## Extract to read
====================
Does $ 18x + 7y ≡ 0 \pmod {m^2} \implies \max\{x,y\}>\frac{m^2}{25}$?

Question

Let, $M=\max\{x,y\}$. I found following -

we have - $ 18x + 7y ≡ 0 \pmod {m^2}.$ Then $ M ≥ m^2/25 $.

The only possible way seems to be is that $ 18x + 7y ≡ 0 \pmod {m^2} \implies $ either $x$ or $y$ is divided by $m^2 \implies M=m^2k \implies M>\frac{m^2}{25}$.

But I can't figure out how $ 18x + 7y ≡ 0 \pmod {m^2} \implies $ either $x$ or $y$ is divided by $m^2$, Can any one explain?

Answer 1

This has nothing to do with modular arithmetic. Rather, if $x,y$ are positive, and $18x+7y\geq m^2$ (which happens if $18x+7y\equiv_{m^2}0$), then $\max(x,y)\geq \frac{m^2}{25}$.

Proof: Assume, for contradiction, that they are both smaller than $\frac{m^2}{25}$. Then we get $$ 18x+7y<18\frac{m^2}{25}+7\frac{m^2}{25}=m^2 $$
====================
## Brief A
Write out the whole math thread above word for word.
## Brief B
From the entries below, pull out word for word the lines starting with the line that contains "The width and" and going on through the line that contains "coord(14,40)", and leave out the pictures.

## Supplied entries
====================
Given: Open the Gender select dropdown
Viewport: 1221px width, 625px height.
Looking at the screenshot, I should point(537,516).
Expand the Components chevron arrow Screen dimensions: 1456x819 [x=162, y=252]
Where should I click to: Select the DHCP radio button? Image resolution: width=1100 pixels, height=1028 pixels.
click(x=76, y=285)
====================
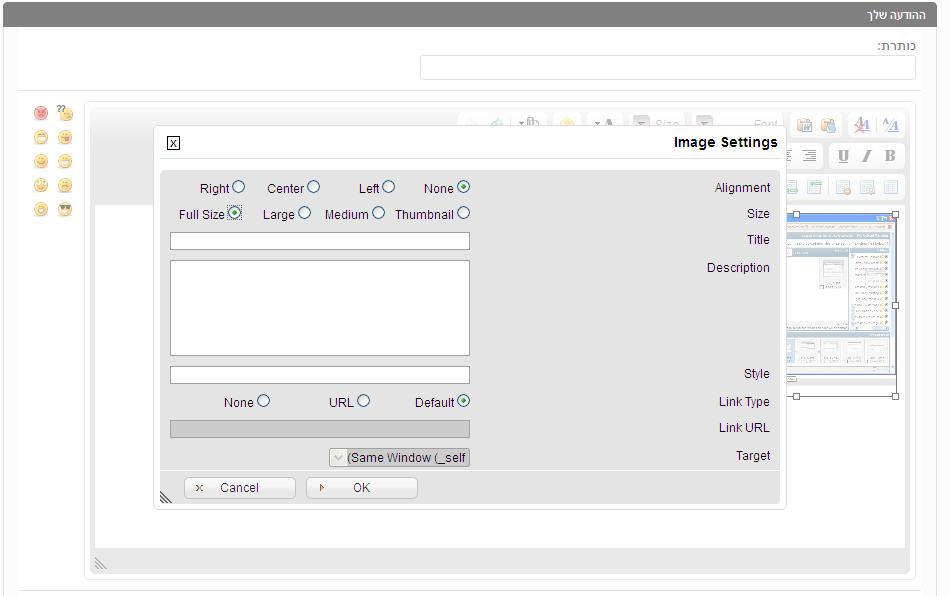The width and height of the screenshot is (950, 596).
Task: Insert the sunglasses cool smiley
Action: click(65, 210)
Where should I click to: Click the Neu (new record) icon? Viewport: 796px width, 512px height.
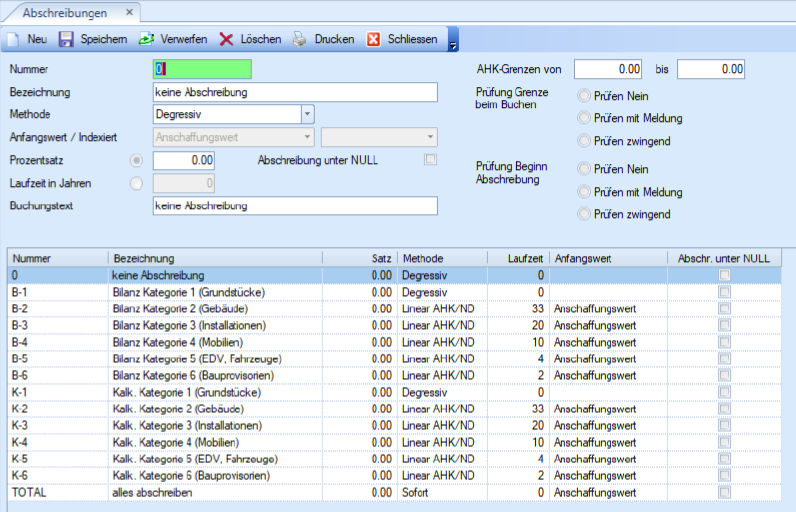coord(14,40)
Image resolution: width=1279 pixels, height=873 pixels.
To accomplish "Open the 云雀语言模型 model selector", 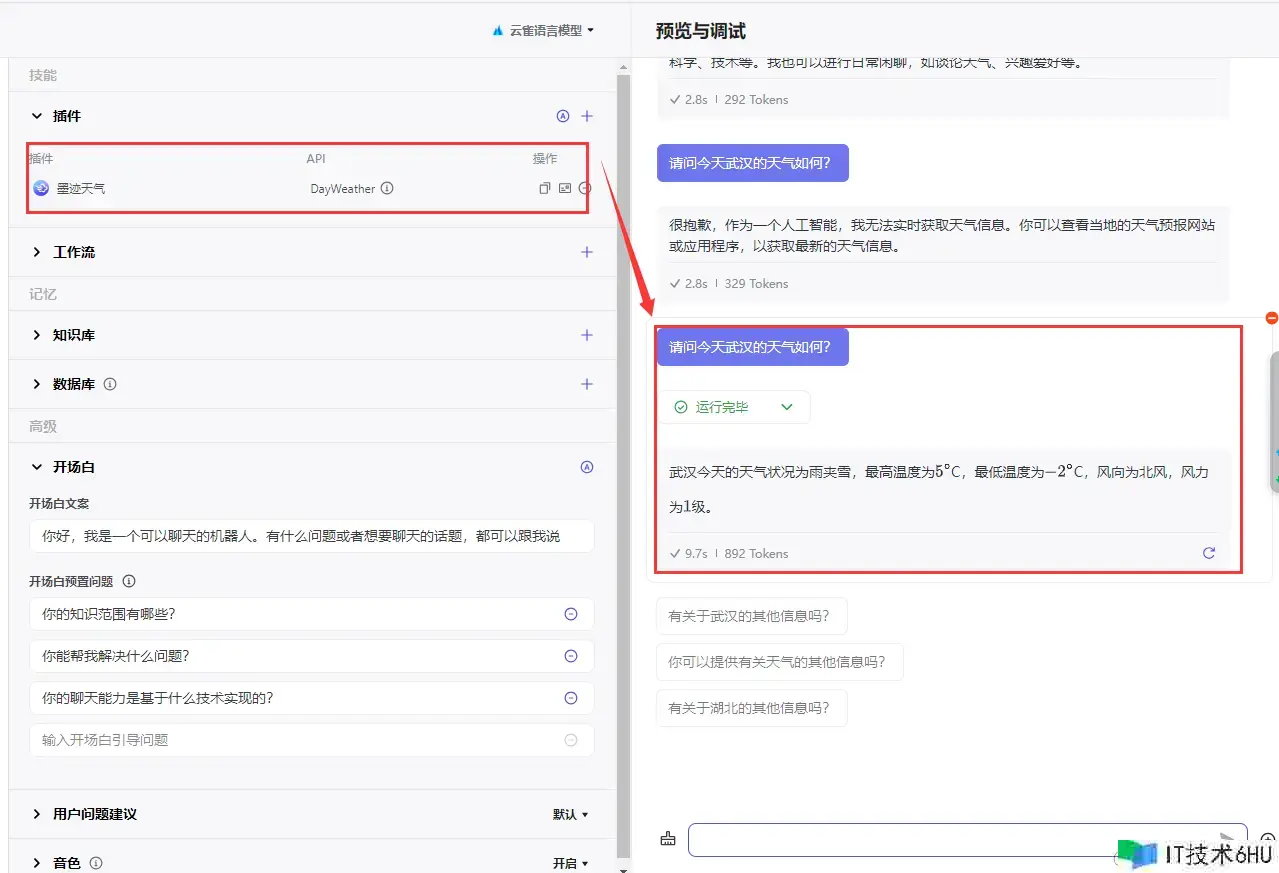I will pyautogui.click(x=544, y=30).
====================
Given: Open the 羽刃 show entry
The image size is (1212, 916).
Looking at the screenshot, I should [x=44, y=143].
====================
## Response A
Does $ 18x + 7y ≡ 0 \pmod {m^2} \implies \max\{x,y\}>\frac{m^2}{25}$?

Question

Let, $M=\max\{x,y\}$. I found following -

we have - $ 18x + 7y ≡ 0 \pmod {m^2}.$ Then $ M ≥ m^2/25 $.

The only possible way seems to be is that $ 18x + 7y ≡ 0 \pmod {m^2} \implies $ either $x$ or $y$ is divided by $m^2 \implies M=m^2k \implies M>\frac{m^2}{25}$.

But I can't figure out how $ 18x + 7y ≡ 0 \pmod {m^2} \implies $ either $x$ or $y$ is divided by $m^2$, Can any one explain?

Answer 1

This has nothing to do with modular arithmetic. Rather, if $x,y$ are positive, and $18x+7y\geq m^2$ (which happens if $18x+7y\equiv_{m^2}0$), then $\max(x,y)\geq \frac{m^2}{25}$.

Proof: Assume, for contradiction, that they are both smaller than $\frac{m^2}{25}$. Then we get $$ 18x+7y<18\frac{m^2}{25}+7\frac{m^2}{25}=m^2 $$

## Response B
The width and height of the screenshot is (950, 596).
Task: Insert the sunglasses cool smiley
Action: click(65, 210)
Where should I click to: Click the Neu (new record) icon? Viewport: 796px width, 512px height.
coord(14,40)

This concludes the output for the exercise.